She felt her heart lurch against her rib cage. Then it came, the flood of unwanted recollections: the boy he’d lost…the two orphaned girls…the children he’d rescued in Exeter Street…the flower girl…the cold, brutal rage while he finished off a villain in two ferocious blows…the big, rugged body…the strong arms that could lift her as though she were a slip of a girl…the husky whisper, “You’re so beautiful.”

Yet she gave him only a regal nod, clicked the watch case closed, and put it away.

“Impatient for my arrival, were you, Grenville?” the duke called above the whistling, cheering crowd.

“Delayed by an attack of nerves, were you, Ainswood?” she returned.

“I’m trembling,” he said, “with anticipation.”

“I’ll anticipate you—to the finish line,” she said. “With a mile to spare.”

On the sidelines, the blacklegs who infested every sporting event were taking last-minute bets, but Lydia couldn’t make out what the latest odds were above the tumult in her mind.
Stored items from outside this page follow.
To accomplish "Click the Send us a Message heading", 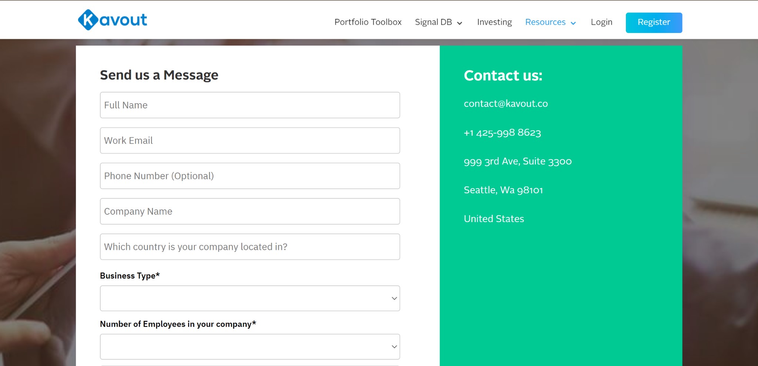I will (x=159, y=75).
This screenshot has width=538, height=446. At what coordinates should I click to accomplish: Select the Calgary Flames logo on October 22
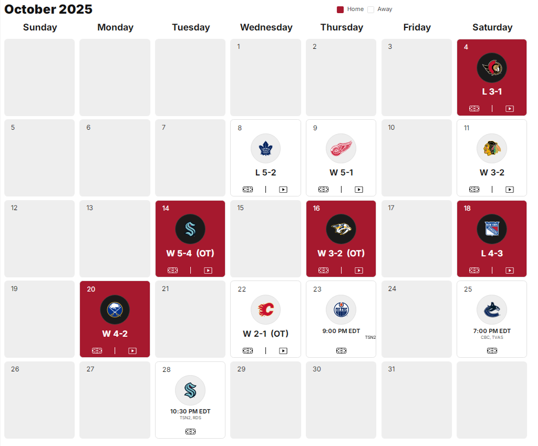coord(265,309)
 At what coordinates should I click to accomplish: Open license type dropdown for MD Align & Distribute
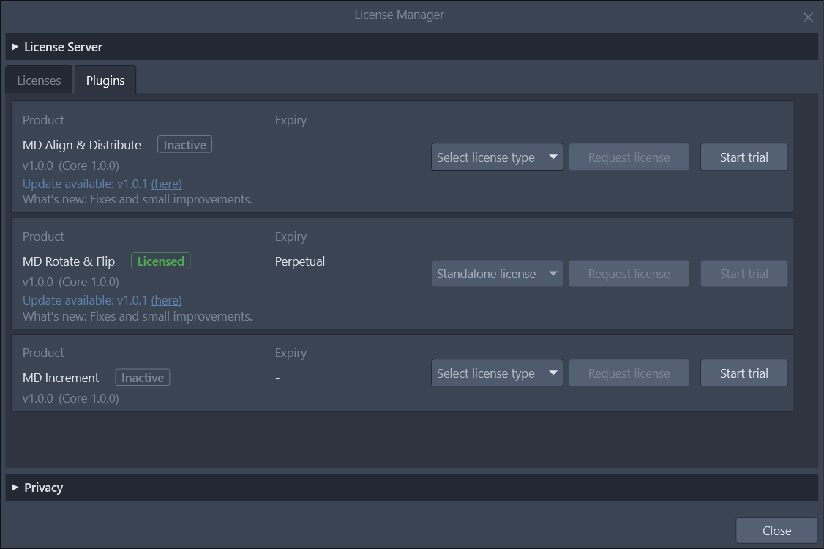coord(497,157)
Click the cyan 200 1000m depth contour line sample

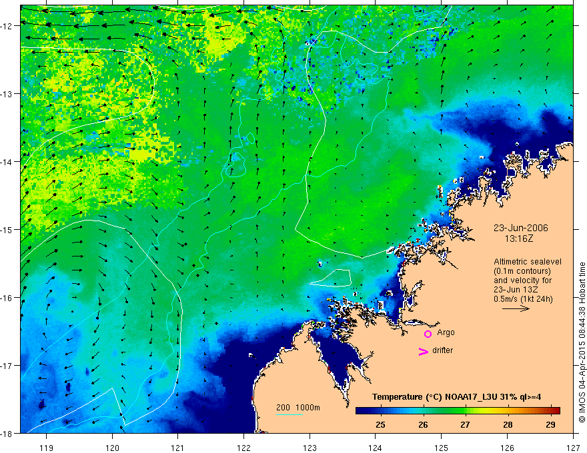[x=289, y=414]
Still, tumult or not, there was no turning back. She could not give up all she’d worked for—her very identity, for that’s what it came to—without a battle. And Lydia Grenville never entered a battle she wasn’t determined to win.

“One minute,” a voice called out above the crowd’s roar.
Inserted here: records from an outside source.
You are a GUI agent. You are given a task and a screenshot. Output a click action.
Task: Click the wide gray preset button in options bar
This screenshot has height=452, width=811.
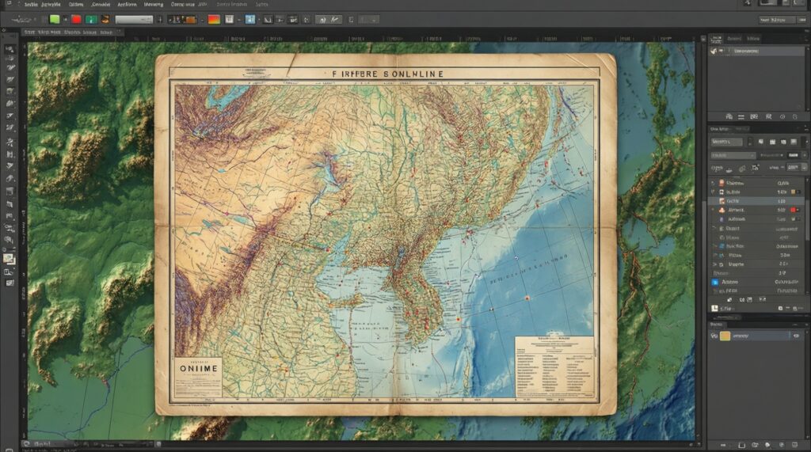(x=134, y=19)
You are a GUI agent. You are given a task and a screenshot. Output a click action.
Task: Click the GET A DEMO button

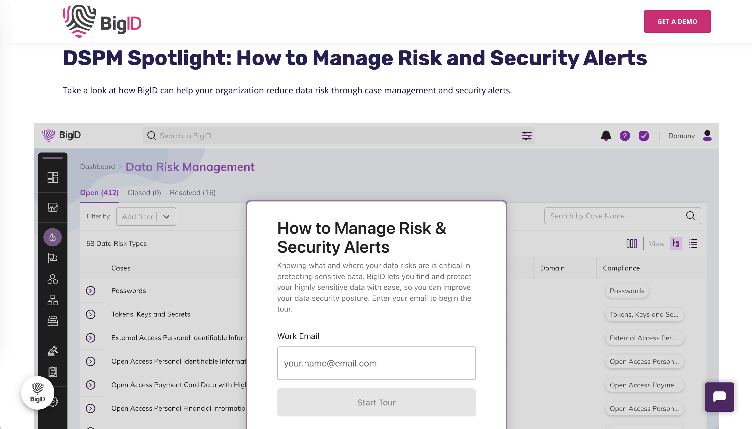tap(677, 21)
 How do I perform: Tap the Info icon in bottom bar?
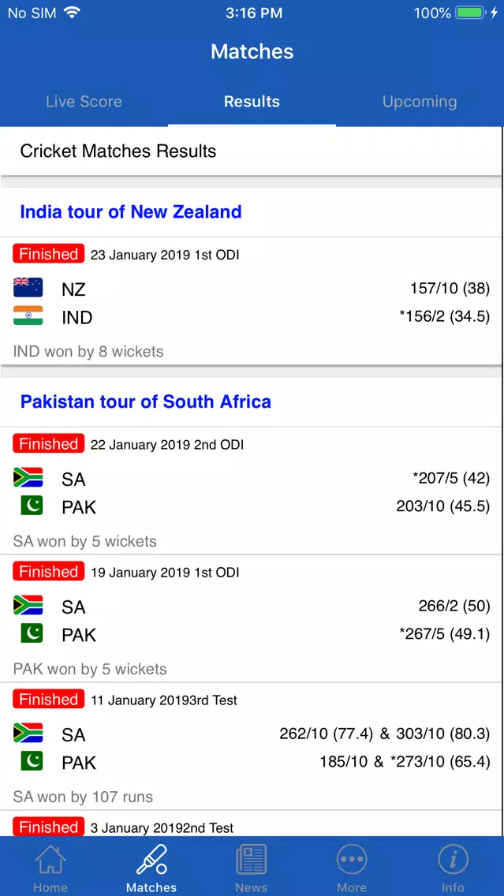coord(453,859)
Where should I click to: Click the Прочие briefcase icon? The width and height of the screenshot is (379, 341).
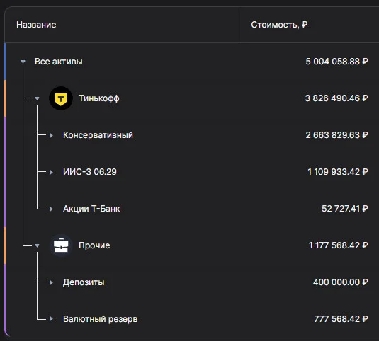[61, 245]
The onlookers fell silent.

Lydia’s own inner uproar stilled.

Someone raised a handkerchief aloft. She focused on it, grasping the whip firmly. Then the bells of the parish church rang out, while the square of white linen fluttered to the ground. She cracked her whip…they were off.

The old Portsmouth Road started at London Bridge, wended through Southwark past the Marshalsea and King’s Bench prisons, on through Newington and Vauxhall turnpikes down to Wandsworth, and on through Putney Heath to the Robin Hood Gate.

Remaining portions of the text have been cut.